■ Task to carry out:
For each statement below, say whether it agrees with the post about burning a manuscript, and answer yes or no with the words of the post that decide it.
1. The manuscript was burned in a chiminea on a deck.
2. Before Gidget died, the draft had already been sent to the editor.
3. The book in progress is the writer's first memoir.

— BEGIN Passage shown —

I Burned My Manuscript

Truth be told. I’ve had a few moments since Gidget has been gone that I have wondered what is even the point of completing my book – my third memoir.

An edited paper version of it that I marked up in red ink, and before feedback from my beta readers, has sat on my desk for a few months now. Yesterday I looked at it and wondered why I kept it. 

This morning, after my yoga practice and journaling with the SoulCollage® card I made in honor of Gidget (which I’ll share in a future post), I felt called to burn the manuscript. 

I placed it in the chiminea that sits on our deck. It has held a fire most weekend nights and often entices deep conversation and contemplation. Tearing the sections of the manuscript in half, and then half again, I threw them into the chiminea, doused it with lighter fluid, and threw in a match.

It was cathartic to watch it go up in flames. A ritual of letting go of how the manuscript began – painstakingly at times and then the last six months it flowed with much more ease.

Before Gidget left, the draft I was currently working on was close to being polished with feedback integrated from the beta readers and then it would be off to the editor.

But it all stopped when Gidget died. I couldn’t bring myself to open the unfinished document on my computer. Though it was only about a week after Gidget left that I knew there would be an afterword for my book. But I’ve had to just sit with the many thoughts of how I will write it.

— END Passage shown —
— BEGIN Dataset entries —

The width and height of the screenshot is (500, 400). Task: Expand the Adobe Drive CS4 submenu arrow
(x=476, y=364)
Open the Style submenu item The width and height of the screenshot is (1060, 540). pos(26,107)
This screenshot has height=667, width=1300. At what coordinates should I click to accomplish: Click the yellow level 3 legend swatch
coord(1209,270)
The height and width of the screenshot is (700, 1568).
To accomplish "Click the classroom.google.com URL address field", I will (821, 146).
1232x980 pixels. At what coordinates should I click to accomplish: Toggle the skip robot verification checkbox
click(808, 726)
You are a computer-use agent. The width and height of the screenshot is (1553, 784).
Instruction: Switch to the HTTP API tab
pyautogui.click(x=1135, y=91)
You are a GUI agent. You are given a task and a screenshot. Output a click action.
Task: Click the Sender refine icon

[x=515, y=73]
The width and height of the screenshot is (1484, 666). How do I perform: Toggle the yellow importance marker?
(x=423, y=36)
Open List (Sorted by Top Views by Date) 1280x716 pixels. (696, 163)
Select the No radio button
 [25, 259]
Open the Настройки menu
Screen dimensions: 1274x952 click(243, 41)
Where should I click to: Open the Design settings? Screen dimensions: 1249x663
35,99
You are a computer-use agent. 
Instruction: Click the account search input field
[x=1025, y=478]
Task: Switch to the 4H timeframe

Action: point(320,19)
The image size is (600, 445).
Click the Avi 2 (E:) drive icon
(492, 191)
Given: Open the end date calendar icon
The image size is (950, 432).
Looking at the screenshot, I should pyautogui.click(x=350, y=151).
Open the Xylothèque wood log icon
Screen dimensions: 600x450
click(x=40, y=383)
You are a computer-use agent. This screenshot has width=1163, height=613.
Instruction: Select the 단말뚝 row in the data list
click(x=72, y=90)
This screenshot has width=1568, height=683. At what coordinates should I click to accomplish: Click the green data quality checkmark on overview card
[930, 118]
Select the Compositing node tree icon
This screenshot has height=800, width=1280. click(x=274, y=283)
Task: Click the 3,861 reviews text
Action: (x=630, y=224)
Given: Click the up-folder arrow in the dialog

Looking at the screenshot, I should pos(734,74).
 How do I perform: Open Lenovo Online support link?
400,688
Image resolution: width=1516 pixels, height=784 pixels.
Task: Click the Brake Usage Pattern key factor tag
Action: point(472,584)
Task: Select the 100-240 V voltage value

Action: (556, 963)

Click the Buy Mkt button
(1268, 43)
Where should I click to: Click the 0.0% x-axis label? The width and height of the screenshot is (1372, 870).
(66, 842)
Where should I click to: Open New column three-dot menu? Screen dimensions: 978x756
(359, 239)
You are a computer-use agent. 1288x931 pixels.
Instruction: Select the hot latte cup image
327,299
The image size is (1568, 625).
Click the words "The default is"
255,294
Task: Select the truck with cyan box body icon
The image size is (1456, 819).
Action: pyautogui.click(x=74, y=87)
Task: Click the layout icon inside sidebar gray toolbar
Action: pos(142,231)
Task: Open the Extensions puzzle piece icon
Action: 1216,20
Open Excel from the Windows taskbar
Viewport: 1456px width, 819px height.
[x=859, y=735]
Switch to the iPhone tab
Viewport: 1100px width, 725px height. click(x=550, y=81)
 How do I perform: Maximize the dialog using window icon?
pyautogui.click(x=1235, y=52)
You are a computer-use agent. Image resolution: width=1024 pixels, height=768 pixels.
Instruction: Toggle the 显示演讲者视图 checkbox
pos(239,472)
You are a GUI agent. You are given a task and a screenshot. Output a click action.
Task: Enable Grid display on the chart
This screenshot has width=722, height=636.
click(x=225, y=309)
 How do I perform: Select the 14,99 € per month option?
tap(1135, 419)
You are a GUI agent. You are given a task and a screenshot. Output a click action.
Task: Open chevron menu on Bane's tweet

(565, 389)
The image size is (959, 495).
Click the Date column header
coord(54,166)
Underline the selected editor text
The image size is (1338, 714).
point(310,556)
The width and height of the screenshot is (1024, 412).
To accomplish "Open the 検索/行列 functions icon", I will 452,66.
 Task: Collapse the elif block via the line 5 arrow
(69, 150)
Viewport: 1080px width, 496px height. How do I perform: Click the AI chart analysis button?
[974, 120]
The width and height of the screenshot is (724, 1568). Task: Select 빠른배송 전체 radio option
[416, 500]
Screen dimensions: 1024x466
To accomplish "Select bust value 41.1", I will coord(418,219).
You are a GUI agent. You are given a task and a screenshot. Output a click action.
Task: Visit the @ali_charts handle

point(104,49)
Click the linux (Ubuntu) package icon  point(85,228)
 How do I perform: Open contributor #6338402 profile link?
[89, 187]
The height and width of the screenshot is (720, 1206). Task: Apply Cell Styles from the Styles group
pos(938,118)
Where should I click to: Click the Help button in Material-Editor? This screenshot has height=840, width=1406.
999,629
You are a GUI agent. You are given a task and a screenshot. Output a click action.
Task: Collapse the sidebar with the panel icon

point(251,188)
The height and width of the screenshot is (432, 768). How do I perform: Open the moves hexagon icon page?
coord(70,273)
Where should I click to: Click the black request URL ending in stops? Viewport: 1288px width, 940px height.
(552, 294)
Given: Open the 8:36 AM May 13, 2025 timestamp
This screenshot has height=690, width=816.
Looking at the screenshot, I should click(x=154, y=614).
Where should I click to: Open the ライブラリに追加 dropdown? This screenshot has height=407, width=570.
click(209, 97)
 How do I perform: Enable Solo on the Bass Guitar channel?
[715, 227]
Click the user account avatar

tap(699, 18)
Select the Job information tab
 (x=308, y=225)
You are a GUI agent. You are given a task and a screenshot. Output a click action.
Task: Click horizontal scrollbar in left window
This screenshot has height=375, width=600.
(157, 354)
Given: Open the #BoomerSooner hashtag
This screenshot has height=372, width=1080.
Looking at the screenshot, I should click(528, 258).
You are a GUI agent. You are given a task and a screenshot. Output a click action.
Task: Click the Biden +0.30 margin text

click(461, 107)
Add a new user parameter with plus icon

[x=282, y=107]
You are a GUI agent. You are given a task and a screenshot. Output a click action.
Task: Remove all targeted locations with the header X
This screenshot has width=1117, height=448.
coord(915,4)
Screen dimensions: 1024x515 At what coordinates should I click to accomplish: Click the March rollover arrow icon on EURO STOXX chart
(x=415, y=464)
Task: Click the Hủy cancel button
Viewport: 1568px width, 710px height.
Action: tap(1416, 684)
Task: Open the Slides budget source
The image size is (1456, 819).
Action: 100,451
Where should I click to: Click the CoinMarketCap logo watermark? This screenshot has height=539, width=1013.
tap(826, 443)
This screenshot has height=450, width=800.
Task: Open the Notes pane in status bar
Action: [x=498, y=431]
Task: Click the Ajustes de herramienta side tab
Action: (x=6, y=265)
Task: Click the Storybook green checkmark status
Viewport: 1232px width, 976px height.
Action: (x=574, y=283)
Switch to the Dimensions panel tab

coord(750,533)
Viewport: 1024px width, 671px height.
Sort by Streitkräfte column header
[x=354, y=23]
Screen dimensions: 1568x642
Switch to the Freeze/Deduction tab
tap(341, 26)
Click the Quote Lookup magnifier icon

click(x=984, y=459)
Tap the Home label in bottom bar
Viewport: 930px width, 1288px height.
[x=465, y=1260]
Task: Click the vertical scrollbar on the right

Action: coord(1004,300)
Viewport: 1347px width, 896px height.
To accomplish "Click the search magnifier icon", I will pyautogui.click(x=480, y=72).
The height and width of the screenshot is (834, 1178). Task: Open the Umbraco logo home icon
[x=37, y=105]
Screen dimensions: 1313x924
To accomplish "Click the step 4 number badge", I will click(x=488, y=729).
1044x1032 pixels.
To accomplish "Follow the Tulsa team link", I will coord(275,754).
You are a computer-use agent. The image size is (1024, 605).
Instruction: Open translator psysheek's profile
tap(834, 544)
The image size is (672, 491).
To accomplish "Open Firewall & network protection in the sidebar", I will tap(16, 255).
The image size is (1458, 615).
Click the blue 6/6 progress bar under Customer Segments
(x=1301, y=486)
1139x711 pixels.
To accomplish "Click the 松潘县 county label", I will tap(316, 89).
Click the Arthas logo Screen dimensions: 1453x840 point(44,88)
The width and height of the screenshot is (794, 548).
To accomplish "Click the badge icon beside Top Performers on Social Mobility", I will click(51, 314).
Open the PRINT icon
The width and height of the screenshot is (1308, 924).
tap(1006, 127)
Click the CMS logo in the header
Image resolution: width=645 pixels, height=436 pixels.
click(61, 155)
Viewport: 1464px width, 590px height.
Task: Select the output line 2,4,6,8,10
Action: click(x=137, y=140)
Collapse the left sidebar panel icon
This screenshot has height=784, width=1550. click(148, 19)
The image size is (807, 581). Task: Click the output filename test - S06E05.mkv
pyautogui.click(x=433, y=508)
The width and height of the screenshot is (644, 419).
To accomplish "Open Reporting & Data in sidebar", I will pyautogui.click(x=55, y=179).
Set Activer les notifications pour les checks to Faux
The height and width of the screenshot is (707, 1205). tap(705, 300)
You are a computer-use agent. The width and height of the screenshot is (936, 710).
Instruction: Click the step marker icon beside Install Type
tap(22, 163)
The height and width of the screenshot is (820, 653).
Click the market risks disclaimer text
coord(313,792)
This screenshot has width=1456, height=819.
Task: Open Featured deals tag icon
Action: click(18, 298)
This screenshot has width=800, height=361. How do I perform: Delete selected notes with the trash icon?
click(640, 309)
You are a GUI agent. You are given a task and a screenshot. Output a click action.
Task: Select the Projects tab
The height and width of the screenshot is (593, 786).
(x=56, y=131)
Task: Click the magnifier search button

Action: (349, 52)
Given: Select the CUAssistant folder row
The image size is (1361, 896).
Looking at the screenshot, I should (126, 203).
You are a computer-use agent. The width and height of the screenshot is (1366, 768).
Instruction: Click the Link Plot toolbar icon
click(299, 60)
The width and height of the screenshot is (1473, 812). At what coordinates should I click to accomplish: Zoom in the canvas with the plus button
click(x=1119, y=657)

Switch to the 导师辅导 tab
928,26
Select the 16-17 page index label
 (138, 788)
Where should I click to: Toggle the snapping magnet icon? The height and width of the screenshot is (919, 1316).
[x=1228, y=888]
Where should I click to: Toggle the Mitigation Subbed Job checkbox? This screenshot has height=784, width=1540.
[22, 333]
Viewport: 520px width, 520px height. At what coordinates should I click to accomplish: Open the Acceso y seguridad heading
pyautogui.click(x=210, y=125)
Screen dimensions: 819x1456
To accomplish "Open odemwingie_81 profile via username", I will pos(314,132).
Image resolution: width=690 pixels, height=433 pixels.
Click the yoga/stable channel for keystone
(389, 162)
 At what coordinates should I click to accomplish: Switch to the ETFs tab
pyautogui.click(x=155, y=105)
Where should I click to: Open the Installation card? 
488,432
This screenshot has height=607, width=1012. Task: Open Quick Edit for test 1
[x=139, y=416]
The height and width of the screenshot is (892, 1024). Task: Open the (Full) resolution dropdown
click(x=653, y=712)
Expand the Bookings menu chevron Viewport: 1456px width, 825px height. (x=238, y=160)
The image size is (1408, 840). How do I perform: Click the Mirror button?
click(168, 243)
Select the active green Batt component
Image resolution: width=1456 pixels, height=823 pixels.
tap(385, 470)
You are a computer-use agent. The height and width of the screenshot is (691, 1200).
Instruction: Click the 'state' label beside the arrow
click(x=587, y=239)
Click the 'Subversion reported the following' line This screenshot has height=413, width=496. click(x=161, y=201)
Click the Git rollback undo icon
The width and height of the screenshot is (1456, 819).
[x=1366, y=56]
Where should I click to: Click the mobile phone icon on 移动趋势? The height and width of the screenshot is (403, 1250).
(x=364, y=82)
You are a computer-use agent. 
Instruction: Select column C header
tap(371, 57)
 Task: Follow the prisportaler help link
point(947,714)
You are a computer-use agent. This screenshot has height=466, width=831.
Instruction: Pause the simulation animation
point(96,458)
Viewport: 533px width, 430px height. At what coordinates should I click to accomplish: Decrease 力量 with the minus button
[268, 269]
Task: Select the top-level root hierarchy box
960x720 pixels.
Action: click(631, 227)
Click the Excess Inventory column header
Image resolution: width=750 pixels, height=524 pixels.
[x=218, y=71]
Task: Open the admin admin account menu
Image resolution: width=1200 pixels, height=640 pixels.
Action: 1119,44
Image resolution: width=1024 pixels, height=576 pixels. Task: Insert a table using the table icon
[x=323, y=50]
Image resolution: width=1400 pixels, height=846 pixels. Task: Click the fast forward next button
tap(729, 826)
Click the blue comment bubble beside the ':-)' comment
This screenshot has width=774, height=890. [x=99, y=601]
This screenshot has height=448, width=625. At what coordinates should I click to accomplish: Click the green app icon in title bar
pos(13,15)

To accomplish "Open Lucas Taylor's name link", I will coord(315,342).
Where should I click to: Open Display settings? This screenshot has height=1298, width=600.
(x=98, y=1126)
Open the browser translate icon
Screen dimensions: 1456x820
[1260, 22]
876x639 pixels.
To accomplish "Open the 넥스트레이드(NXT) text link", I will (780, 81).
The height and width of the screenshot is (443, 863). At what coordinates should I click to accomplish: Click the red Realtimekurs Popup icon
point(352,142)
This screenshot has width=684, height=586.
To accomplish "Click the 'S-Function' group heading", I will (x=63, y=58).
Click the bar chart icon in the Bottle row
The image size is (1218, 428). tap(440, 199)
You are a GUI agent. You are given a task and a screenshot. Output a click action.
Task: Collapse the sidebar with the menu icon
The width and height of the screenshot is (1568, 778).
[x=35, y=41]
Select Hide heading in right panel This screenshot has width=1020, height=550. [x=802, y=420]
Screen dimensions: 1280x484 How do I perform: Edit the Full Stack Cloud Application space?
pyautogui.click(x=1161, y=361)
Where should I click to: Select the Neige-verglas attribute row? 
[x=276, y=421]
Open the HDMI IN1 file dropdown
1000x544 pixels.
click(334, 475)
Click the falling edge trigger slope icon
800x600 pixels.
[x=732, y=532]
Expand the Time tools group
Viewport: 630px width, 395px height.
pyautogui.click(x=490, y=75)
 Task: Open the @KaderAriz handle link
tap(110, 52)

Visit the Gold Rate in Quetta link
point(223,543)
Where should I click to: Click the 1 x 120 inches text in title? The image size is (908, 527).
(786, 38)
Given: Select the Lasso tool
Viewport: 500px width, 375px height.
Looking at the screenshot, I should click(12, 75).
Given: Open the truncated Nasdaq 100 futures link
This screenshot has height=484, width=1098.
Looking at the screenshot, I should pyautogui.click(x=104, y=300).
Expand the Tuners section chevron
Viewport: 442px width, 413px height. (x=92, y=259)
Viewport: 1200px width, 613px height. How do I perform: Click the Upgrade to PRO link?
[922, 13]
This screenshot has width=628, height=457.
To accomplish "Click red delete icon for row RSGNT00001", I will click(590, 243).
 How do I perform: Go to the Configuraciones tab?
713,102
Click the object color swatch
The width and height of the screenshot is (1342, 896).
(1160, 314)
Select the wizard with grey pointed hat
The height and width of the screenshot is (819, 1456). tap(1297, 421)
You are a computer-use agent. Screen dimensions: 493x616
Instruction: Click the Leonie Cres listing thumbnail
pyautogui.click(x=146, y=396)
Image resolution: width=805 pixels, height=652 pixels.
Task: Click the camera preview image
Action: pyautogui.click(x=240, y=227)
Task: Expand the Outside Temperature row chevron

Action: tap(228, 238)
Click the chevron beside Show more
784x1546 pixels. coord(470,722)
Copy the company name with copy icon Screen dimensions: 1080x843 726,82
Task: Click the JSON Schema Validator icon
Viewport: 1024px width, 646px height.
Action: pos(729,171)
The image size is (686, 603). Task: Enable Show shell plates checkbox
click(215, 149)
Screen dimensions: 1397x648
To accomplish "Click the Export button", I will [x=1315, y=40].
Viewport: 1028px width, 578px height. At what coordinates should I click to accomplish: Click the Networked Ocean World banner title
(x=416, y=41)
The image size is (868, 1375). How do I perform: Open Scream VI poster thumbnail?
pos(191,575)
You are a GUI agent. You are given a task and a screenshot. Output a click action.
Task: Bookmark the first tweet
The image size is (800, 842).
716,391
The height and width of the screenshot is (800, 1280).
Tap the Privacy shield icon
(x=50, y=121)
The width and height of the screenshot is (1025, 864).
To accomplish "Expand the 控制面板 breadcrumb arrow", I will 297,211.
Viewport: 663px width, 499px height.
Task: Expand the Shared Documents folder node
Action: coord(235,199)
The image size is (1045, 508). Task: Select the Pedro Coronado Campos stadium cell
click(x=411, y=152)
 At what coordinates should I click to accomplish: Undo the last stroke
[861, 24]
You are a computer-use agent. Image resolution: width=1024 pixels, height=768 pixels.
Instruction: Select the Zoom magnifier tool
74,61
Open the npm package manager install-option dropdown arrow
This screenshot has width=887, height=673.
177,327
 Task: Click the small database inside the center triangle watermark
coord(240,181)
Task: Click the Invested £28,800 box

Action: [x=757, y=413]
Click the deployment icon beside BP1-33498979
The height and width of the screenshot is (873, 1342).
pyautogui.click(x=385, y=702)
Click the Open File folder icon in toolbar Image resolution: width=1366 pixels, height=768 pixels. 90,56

— END Dataset entries —

■ Task output:
1. Yes: "I placed it in the chiminea that sits on our deck."
2. No: "the draft I was currently working on was close to being polished with feedback integrated from the beta readers and then it would be off to the editor."
3. No: "my third memoir."